→ **What you have to do**: Copy out the text lines of every record below word for word, and leave the pictures out of your answer.
## BEGIN Listed records
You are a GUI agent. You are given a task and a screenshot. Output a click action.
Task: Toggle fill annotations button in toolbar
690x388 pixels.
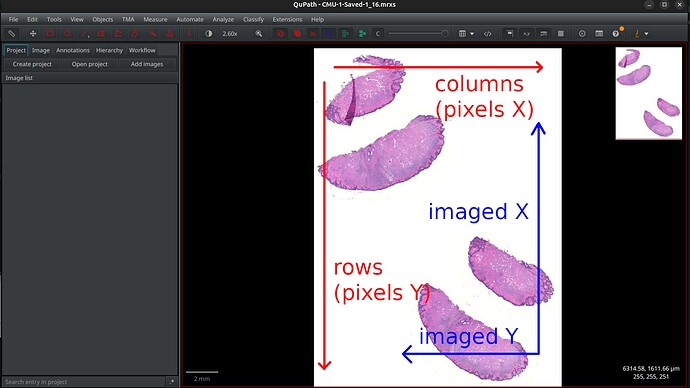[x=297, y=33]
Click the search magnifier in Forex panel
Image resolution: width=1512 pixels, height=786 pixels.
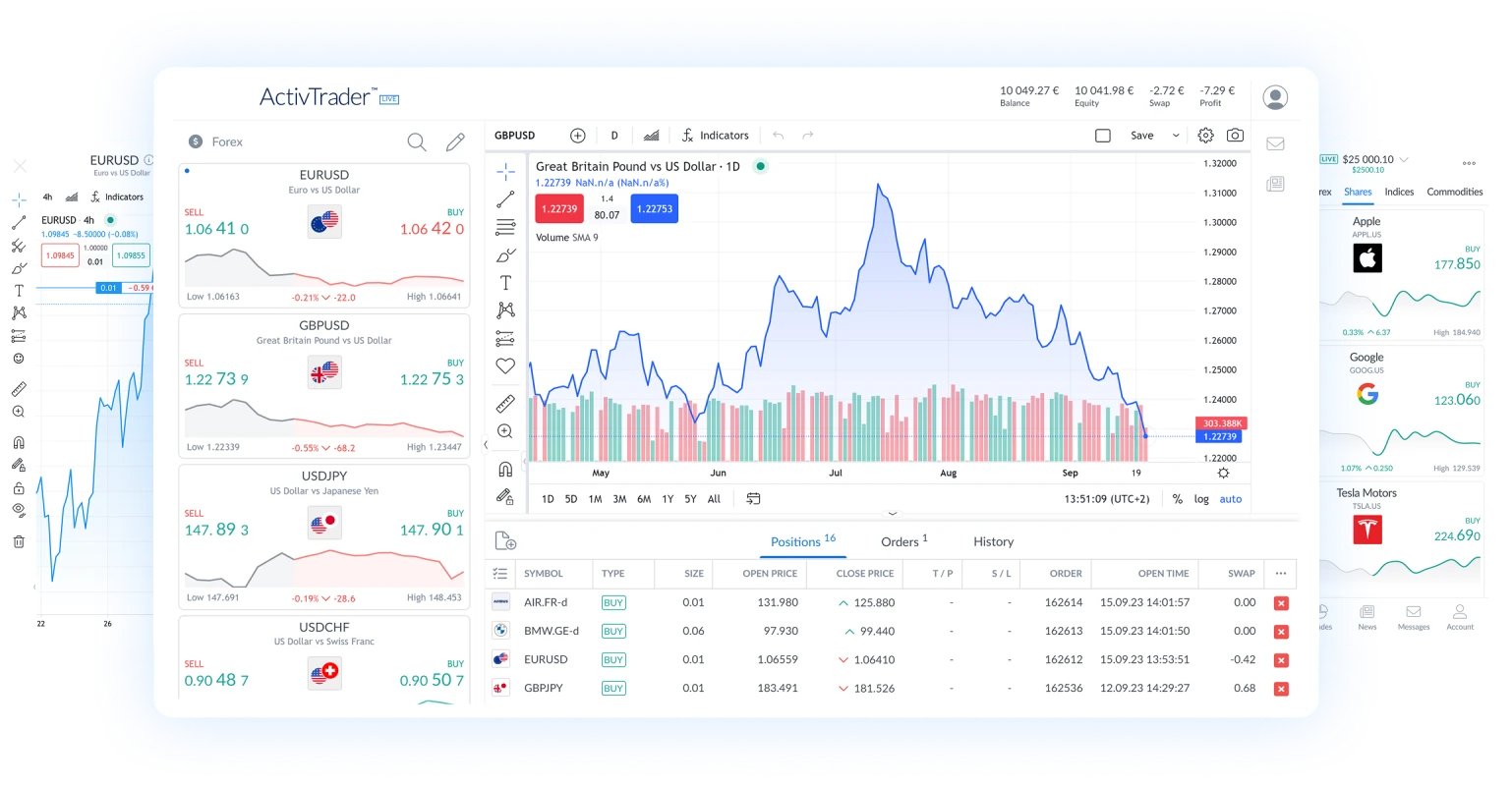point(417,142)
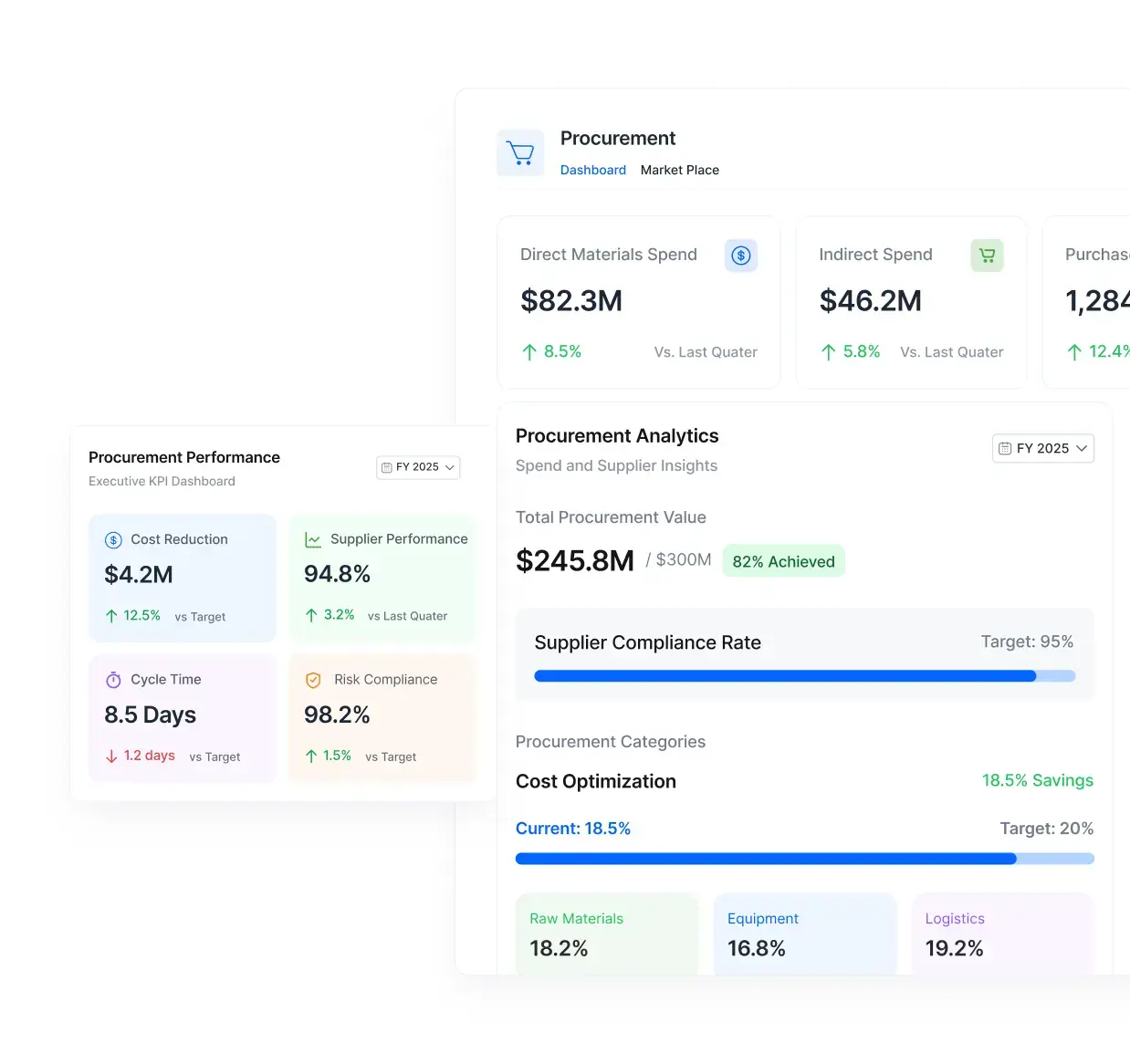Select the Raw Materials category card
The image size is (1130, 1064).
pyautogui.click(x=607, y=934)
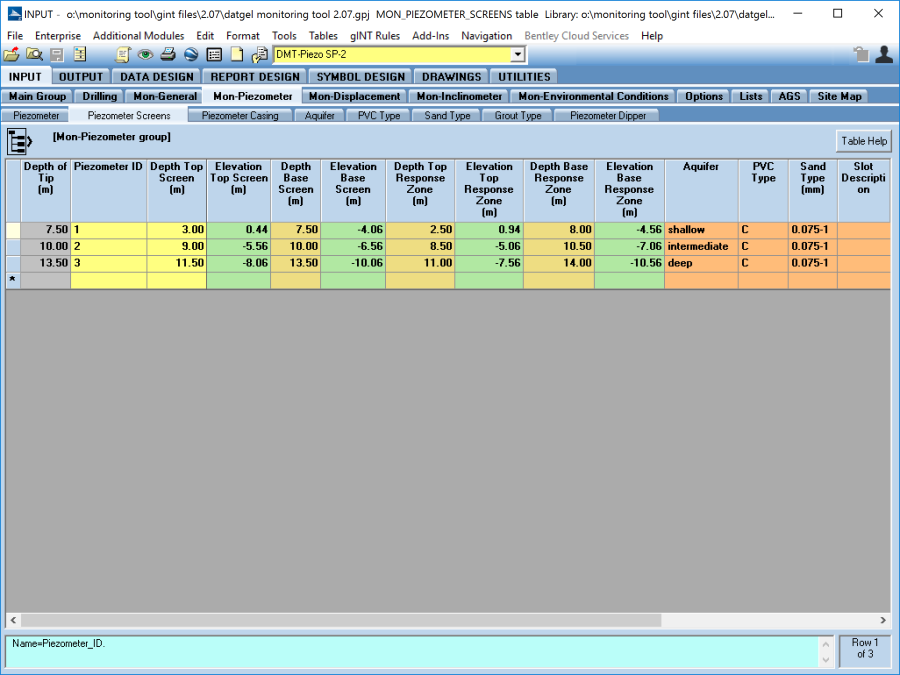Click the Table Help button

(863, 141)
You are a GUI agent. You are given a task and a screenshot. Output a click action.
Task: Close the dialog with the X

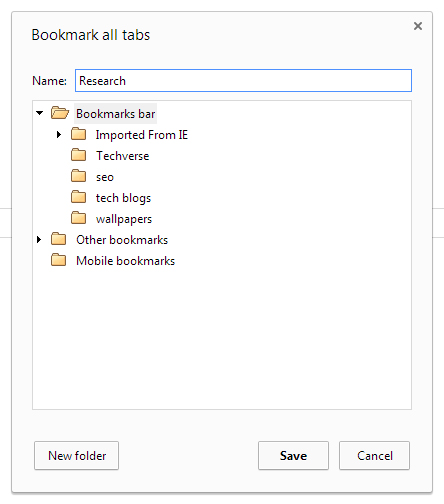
## END Listed records
→ **Response to this task**:
You are a GUI agent. You are given a task and a screenshot. Output a click action.
Task: Toggle fill annotations button in toolbar
690x388 pixels.
[x=297, y=33]
Click the search magnifier in Forex panel
Image resolution: width=1512 pixels, height=786 pixels.
point(417,142)
Select the Raw Materials category card
The image size is (1130, 1064).
pyautogui.click(x=607, y=934)
Click the Table Help button

(863, 141)
You are a GUI agent. You are given a task and a screenshot. Output a click action.
Task: Close the dialog with the X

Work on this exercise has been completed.